Turn, for example, get access to the building, steal a prepared laptop, place a USB stick. And after that, we published these results to make our employees actually aware of there was some external, some foreigner within your building. And he did all these things, and nobody recognized that. There are so many fantastic possibilities in case of awareness, what you can do. We created some podcasts. We showed a lot of life hacking, because for those who are not that technically familiar, this has some kind of open eyes effect.
We created a whole campaign regarding information security for family and kids. The idea behind that is when you see something which is so important for you, that you will teach it to your kids, the probability is very high that you will use it in your daily life. And you will act like a role model, because I can ask you for those who have kids, when did you start wearing a helmet again while riding the bike?
Of course, when you're outside with your kids. And that's the idea behind this whole information security for family and kids campaign.
Of course, we are also doing phishing tests, which I really, really like. And I only can recommend on a regular basis doing web-based training. So in case of awareness, there are so many very, very fantastic possibilities. And in the end, compared to the colleagues from data protection, we are very lucky that all the things we teach our employees they can use in their daily life. So I would always focus on the human factor part.
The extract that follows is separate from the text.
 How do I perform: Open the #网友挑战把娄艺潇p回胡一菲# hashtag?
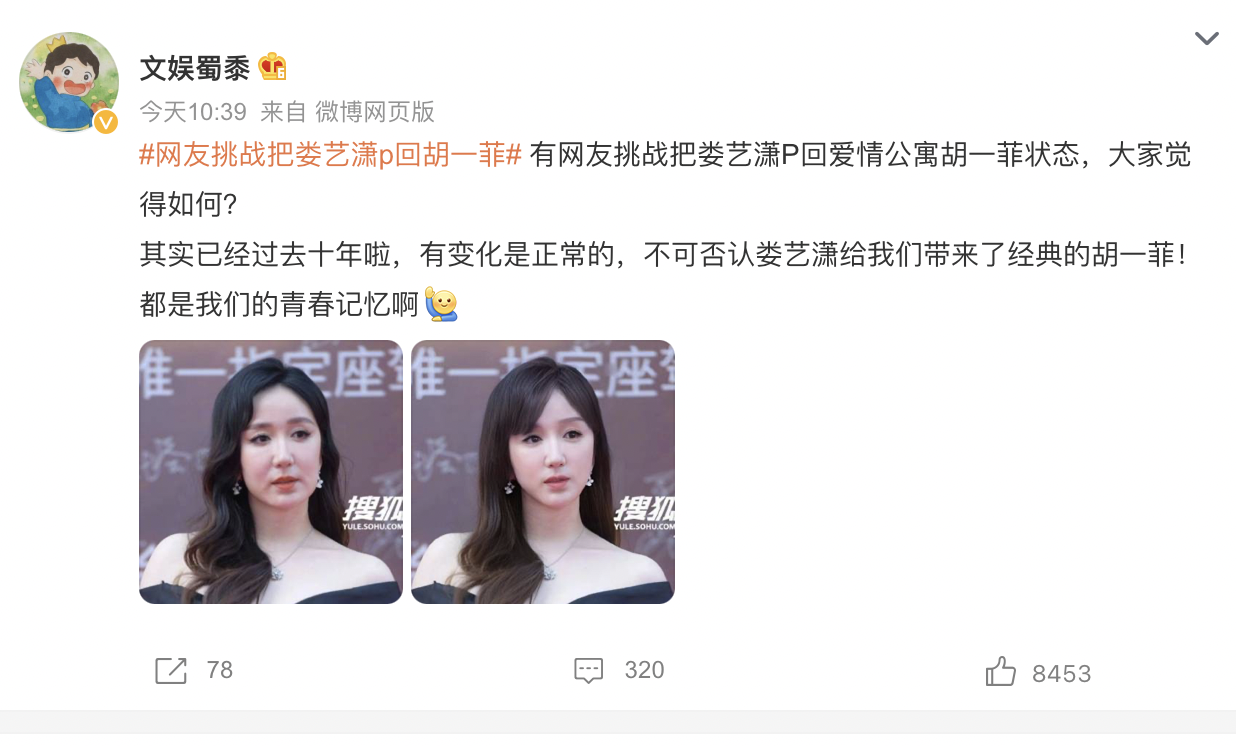tap(331, 155)
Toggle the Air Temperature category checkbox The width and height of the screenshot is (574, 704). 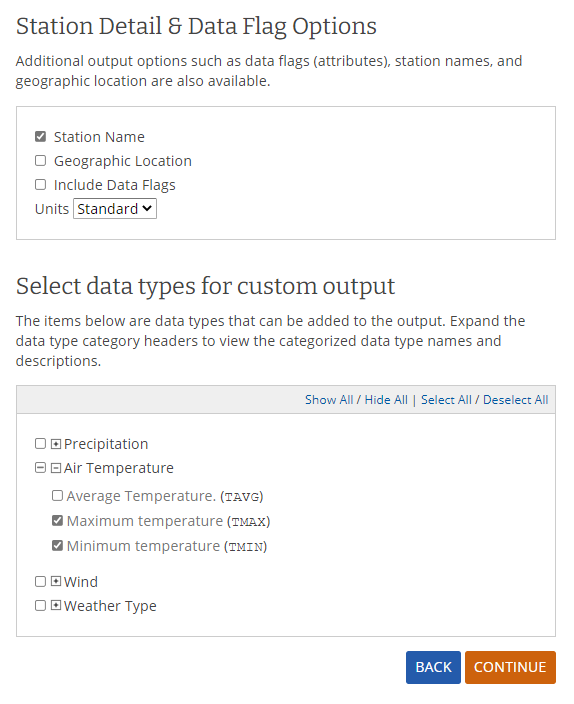(x=40, y=468)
Any other questions?
So first of all, we don't really have a monitoring system in place which can check, I don't know, this colleague failed 10 times, 12 times a phishing test. In the end, it doesn't matter for us. We want to raise the overall security level.
Of course, we cannot make sure that everybody else is following the procedures, the requirements. So the first question would be, do you have a monitoring system in place? Do you know?
Okay, you talk to him or her, what was the reason? Then you talk to the next person in the organigram. Sometimes you need to escalate things, of course.
Yeah, sometimes you need to escalate things. I mean, in the end, most of these things are policy requirements. And of course, you need to talk with your colleagues from HR. What are we going to do if someone is not fulfilling our policy requirements over and over again? It's the same like stealing, I don't know, office equipment. That's the same thing. We need to escalate it. And I'm pretty sure your executive board is also aware of these things because in the end, they are accountable for this stuff. But I would always recommend to try to explain why is it important.
Of course, there are still some people which don't care. You cannot save everyone. All right. Good. Then we still have one hour left for networking. So grab yourself a coffee, have some talk with the other colleagues. Thank you very, very much. Like I said, I'm available on LinkedIn. This might be the easiest way. So feel free to contact me.
And yeah, I still wish you a fantastic event the upcoming days.